Source records:
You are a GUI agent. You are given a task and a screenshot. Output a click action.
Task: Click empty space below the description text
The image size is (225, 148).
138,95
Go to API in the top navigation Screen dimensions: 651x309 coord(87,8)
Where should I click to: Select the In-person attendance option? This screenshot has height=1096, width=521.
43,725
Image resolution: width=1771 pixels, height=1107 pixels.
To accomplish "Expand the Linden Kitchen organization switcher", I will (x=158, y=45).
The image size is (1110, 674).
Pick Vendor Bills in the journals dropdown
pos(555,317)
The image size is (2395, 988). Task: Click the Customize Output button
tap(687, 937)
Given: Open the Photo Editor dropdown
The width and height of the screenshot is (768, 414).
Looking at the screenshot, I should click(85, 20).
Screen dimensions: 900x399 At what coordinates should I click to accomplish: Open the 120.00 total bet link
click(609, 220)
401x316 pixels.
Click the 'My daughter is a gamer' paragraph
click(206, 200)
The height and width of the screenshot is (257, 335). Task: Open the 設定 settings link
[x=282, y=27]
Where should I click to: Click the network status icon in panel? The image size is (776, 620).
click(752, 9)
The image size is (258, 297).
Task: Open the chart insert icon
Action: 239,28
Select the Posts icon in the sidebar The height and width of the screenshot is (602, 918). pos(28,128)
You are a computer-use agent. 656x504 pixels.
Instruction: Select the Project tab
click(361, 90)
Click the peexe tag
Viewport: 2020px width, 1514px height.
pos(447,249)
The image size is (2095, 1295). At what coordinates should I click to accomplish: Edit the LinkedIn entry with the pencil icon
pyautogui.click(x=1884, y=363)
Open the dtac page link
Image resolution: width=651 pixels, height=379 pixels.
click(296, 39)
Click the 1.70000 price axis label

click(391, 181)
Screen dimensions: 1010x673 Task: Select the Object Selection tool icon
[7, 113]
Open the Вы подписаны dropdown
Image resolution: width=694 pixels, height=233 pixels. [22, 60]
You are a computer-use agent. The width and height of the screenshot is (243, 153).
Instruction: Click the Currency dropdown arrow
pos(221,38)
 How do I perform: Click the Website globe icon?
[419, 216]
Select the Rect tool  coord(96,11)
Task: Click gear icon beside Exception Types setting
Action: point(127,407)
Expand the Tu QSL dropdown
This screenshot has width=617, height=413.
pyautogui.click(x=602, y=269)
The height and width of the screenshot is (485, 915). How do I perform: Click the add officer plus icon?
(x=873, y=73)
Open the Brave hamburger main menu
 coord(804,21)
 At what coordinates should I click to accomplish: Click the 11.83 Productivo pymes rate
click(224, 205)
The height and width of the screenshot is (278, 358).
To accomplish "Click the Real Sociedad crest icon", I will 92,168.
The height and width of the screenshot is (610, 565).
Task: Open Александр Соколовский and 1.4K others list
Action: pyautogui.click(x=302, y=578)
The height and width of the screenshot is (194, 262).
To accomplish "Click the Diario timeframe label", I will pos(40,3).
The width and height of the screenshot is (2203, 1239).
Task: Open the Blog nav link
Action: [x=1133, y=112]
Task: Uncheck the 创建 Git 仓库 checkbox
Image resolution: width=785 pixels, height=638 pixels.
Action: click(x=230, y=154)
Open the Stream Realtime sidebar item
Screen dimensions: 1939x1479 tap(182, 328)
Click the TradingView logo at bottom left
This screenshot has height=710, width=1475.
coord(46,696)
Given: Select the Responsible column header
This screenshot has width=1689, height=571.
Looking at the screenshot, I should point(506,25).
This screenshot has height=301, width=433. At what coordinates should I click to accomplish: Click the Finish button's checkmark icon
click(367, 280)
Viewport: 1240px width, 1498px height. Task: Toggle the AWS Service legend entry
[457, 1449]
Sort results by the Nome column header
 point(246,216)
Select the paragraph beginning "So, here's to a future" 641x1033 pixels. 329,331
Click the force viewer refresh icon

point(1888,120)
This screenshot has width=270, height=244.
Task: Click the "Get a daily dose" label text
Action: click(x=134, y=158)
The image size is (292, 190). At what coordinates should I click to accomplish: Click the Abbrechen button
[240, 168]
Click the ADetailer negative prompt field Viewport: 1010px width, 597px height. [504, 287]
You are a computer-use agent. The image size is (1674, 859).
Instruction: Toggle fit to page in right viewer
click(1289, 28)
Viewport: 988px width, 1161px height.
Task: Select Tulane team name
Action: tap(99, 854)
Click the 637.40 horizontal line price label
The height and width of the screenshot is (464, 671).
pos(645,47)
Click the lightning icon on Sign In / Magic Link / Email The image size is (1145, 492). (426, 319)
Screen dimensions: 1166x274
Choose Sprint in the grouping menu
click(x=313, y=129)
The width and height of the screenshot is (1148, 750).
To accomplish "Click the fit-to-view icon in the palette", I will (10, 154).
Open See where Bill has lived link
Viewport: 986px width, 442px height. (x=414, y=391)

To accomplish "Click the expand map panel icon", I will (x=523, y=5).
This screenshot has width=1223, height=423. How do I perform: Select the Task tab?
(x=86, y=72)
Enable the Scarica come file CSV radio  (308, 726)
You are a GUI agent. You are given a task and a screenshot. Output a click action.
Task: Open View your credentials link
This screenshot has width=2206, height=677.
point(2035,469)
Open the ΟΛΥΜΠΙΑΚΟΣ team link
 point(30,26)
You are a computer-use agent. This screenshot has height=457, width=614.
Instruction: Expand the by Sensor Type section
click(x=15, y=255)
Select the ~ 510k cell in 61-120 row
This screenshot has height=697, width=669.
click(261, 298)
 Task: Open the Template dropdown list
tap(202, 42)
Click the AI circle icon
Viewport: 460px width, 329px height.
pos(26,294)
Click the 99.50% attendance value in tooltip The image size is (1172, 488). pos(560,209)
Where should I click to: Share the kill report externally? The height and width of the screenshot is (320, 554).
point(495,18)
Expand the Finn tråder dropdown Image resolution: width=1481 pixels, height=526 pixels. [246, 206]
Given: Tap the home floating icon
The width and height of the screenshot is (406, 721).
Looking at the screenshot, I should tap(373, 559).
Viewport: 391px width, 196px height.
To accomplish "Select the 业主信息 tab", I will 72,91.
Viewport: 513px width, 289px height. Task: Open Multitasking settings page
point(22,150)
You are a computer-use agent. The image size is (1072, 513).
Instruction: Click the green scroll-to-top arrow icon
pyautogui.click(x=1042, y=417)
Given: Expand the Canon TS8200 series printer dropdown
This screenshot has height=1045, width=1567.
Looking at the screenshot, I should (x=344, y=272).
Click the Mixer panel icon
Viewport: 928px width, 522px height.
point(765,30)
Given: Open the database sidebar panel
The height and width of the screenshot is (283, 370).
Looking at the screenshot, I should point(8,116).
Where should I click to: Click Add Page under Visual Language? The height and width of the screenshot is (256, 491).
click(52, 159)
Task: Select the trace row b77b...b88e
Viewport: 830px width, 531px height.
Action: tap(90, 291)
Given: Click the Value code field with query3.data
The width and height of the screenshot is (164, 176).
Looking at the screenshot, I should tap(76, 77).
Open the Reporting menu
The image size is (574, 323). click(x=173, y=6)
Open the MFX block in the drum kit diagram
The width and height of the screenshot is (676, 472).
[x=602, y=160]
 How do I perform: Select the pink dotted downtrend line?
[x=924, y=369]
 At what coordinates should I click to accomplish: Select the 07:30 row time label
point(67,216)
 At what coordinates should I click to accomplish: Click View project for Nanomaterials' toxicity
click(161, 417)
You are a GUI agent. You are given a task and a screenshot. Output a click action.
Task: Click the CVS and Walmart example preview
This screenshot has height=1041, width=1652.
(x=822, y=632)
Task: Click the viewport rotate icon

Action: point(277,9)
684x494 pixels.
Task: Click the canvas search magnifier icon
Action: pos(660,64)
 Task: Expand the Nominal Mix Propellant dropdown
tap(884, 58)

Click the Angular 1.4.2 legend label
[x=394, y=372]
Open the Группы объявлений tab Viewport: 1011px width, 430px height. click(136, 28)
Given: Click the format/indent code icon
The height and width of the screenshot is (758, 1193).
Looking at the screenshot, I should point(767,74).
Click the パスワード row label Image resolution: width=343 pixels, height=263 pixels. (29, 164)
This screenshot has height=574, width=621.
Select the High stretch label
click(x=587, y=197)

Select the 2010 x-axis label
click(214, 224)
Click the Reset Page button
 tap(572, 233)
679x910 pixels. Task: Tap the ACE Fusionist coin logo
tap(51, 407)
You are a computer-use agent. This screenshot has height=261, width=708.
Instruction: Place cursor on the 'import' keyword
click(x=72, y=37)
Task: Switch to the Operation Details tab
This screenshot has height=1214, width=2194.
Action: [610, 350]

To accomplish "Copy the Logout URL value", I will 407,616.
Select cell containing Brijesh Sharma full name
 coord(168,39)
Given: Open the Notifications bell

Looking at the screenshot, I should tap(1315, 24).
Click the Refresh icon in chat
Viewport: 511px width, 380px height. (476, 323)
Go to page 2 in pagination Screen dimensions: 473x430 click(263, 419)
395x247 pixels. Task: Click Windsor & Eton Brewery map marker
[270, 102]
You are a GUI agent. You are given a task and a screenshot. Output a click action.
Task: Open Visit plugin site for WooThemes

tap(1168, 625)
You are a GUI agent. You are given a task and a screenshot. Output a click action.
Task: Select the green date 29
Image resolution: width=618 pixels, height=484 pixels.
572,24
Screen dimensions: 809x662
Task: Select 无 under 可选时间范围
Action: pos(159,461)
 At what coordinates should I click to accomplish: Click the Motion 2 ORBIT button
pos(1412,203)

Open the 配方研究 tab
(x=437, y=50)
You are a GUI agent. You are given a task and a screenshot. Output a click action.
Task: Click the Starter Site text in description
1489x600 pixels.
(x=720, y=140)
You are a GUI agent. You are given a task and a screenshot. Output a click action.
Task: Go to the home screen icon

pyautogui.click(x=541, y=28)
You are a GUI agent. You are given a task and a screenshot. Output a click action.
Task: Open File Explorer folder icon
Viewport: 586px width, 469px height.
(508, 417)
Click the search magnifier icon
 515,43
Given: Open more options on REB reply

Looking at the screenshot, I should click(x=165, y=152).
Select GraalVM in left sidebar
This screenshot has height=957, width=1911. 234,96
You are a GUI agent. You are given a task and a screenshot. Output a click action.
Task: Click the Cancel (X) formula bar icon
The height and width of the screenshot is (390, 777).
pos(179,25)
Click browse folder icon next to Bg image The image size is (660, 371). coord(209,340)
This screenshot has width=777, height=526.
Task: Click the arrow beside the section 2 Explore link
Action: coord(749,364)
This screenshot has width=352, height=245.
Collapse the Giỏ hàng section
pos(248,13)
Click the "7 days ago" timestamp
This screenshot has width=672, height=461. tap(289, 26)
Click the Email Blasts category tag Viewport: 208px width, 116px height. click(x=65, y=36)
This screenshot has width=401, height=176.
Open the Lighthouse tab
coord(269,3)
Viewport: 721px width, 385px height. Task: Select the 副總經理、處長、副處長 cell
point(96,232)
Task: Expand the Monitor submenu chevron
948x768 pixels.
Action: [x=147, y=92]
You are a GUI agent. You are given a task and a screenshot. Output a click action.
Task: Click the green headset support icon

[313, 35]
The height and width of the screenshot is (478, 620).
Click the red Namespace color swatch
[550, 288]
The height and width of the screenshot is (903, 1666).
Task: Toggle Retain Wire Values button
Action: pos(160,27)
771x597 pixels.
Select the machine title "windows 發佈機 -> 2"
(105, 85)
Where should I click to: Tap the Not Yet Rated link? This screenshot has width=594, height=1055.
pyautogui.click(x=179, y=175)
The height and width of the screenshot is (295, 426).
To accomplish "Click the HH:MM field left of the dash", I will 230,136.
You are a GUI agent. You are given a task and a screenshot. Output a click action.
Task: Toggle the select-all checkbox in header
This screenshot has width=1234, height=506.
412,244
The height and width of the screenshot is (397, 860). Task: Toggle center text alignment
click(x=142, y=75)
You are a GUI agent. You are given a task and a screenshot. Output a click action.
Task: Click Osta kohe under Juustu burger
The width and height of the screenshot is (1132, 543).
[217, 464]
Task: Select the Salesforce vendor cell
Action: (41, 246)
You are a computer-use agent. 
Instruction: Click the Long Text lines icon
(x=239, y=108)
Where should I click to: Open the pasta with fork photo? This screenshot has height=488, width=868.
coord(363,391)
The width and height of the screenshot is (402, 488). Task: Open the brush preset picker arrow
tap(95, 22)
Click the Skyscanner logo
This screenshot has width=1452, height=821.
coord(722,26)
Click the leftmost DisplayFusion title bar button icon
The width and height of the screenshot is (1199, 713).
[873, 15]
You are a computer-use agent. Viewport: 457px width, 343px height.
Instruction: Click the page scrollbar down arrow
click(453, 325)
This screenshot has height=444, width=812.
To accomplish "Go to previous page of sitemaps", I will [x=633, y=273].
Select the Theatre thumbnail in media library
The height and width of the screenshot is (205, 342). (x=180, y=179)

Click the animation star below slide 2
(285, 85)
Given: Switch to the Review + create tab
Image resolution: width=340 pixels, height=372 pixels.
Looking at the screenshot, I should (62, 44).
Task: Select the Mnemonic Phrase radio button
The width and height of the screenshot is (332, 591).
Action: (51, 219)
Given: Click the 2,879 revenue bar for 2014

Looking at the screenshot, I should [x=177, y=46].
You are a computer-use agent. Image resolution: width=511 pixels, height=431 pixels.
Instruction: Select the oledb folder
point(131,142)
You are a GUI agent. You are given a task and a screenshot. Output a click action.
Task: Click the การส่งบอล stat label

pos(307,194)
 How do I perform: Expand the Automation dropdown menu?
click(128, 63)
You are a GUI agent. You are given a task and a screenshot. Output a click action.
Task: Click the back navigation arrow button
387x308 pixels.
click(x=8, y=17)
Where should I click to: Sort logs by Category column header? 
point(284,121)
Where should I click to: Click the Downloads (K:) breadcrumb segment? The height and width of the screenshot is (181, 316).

▶ [Exercise]
Retype the entries above verbatim, beginning with the line that contains "Where should I click to: Tap" and continuing through the line that contains "(x=239, y=108)", with both of those lines included.

▶ [Result of the exercise]
Where should I click to: Tap the Not Yet Rated link? This screenshot has width=594, height=1055.
pyautogui.click(x=179, y=175)
The height and width of the screenshot is (295, 426).
To accomplish "Click the HH:MM field left of the dash", I will 230,136.
You are a GUI agent. You are given a task and a screenshot. Output a click action.
Task: Toggle the select-all checkbox in header
This screenshot has width=1234, height=506.
412,244
The height and width of the screenshot is (397, 860). Task: Toggle center text alignment
click(x=142, y=75)
You are a GUI agent. You are given a task and a screenshot. Output a click action.
Task: Click Osta kohe under Juustu burger
The width and height of the screenshot is (1132, 543).
[217, 464]
Task: Select the Salesforce vendor cell
Action: (41, 246)
You are a computer-use agent. 
Instruction: Click the Long Text lines icon
(x=239, y=108)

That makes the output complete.